What’s dazzling about Chimerica is that these individual stories are played out against the background of huge issues: the American Presidential election of 2012 and the growth in horrendous air pollution in China. As the play jumps between these two countries, and between 1989 and the present, a host of other issues, from the cultural politics of representation to the personal politics of friendship, come vaulting across the stage.

In Lyndsey Turner’s superb production, with its excellent cube design by Es Devlin, the scenes unfold cinematically with projections of monochrome photo contact sheets, marked by an editor’s red pen, a constant reminder of both artistic and political censorship. In this context, all individual struggle requires the toughness of heroism, and more than a touch of luck. What are the ethics of photojournalist? What are the responsibilities of activists? Does every picture really tell a story that is worth more than a thousand words?

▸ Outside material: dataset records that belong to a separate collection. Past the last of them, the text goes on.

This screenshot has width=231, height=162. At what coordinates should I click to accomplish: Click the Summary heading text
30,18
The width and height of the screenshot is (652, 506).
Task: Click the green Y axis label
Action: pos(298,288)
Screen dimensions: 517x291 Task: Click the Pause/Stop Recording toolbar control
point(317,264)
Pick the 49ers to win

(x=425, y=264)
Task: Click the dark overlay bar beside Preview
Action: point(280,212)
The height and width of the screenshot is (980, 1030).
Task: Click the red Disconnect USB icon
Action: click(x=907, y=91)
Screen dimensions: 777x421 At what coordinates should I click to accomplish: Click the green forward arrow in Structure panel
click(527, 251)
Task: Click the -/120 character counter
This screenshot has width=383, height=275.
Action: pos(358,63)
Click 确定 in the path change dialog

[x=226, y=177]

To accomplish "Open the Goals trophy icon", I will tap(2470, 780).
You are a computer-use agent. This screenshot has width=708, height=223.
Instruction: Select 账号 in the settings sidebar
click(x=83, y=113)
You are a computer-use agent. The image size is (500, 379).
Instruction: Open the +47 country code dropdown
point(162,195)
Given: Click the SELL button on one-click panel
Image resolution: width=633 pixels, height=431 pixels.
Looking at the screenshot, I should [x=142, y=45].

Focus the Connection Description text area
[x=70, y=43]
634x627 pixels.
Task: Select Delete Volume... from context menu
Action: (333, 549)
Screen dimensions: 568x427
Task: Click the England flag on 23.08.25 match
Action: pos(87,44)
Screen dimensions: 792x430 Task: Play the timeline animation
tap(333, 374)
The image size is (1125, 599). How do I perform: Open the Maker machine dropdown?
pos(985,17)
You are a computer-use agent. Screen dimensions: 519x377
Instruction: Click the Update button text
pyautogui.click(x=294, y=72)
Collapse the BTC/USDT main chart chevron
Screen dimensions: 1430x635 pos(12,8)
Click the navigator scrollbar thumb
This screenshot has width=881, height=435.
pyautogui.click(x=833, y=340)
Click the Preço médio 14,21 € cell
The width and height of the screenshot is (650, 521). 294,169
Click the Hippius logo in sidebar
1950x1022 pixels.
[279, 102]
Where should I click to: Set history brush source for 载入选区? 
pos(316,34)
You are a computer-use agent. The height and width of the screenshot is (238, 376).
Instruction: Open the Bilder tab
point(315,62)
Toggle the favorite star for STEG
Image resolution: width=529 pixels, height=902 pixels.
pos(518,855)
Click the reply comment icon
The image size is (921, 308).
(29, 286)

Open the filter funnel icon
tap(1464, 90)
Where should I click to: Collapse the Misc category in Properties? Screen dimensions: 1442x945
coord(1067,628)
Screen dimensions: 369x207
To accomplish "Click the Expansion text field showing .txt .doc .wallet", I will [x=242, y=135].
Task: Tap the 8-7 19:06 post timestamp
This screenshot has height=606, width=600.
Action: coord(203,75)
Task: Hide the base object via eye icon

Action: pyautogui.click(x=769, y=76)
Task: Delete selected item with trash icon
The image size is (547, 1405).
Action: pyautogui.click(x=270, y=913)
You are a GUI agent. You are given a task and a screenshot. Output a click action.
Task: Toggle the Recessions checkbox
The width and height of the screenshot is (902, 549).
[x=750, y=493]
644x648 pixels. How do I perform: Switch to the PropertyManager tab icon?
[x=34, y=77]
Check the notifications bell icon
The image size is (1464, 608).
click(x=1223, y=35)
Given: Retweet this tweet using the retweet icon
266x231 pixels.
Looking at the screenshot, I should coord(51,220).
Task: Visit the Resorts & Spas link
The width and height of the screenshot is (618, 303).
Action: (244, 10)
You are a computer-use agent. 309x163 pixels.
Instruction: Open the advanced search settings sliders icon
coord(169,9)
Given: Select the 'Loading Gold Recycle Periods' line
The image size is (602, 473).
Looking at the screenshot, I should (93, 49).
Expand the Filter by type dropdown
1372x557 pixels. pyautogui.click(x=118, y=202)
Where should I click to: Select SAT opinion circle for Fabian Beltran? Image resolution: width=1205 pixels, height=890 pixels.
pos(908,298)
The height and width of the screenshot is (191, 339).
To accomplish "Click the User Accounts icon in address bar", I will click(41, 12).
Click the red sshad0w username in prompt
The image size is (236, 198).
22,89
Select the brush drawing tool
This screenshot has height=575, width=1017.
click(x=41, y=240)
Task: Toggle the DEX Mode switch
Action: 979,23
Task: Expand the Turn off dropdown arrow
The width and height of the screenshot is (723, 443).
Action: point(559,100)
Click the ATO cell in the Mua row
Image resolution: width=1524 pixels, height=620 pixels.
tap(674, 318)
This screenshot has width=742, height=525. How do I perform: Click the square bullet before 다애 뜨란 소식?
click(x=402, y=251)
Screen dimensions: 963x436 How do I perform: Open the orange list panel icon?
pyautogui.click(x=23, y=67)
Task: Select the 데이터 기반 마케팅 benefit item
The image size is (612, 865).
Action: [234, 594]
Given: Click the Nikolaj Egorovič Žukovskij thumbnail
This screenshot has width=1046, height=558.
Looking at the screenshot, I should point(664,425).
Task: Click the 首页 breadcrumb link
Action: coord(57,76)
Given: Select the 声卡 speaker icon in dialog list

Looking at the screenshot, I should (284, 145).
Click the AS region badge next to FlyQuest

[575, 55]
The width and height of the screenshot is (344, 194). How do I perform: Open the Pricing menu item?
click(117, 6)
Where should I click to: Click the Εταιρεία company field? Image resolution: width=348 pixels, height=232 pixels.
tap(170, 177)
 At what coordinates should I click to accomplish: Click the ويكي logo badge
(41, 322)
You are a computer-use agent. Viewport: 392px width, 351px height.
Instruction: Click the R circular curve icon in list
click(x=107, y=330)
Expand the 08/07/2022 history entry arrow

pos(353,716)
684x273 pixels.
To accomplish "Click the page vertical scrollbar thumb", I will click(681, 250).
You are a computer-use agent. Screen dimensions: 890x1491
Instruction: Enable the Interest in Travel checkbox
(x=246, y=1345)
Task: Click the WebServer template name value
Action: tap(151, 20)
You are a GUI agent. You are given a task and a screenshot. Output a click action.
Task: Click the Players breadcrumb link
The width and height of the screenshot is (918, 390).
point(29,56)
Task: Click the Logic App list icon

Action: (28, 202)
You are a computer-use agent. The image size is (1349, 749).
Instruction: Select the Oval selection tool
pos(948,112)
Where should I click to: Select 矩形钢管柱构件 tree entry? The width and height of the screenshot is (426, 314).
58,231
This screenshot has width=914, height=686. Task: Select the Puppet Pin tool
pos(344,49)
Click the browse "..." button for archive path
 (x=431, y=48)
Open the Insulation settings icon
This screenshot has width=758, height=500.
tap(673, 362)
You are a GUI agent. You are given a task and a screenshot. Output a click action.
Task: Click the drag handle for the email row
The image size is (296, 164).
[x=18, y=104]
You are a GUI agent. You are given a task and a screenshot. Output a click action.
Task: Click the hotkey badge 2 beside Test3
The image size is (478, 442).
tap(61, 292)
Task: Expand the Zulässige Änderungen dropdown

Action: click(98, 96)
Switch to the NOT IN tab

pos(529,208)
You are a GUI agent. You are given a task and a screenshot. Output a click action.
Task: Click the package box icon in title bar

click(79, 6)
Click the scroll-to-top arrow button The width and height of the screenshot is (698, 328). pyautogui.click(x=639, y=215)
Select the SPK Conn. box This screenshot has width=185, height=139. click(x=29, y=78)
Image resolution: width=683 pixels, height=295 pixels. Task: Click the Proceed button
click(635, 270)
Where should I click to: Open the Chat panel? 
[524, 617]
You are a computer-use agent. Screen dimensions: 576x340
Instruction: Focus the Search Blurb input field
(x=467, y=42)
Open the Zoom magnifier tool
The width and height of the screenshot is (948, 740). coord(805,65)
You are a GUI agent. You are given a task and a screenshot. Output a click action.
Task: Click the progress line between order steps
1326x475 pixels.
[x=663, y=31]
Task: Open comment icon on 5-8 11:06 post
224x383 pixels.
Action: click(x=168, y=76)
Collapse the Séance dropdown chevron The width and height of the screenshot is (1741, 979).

The show is so dazzling and fast-moving that these big questions occur to your mind in a fleet-footed and almost subliminal way. I loved the sheer drive of the narrative, which means that the three hours of running time never drag, and that new ideas spring from almost every scene. Kirkwood apparently spent some six years writing the play, which she has turned into something of a gripping thrill machine, as efficient in telling its interlocking stories as the cube set is in turning. Above all else, the image of China — a country which may have “gone from famine to Slim-Fast in one generation” but which “values the supremacy of its own culture above all else” — stays with you after the end of the show.

A co-production between the Almeida and Headlong theatre company, the large cast is full of impressive performances, led by Stephen Campbell Moore as Joe and Benedict Wong as Zhang Lin, with appealing contributions from Claudie Blakley as Joe’s girlfriend Tessa, Trevor Cooper as his editor and Sean Gilder as his journo colleague. Even seeing the show in preview, when it wasn’t quite ready, I have the distinct impression that this might be one of the very best plays of the year.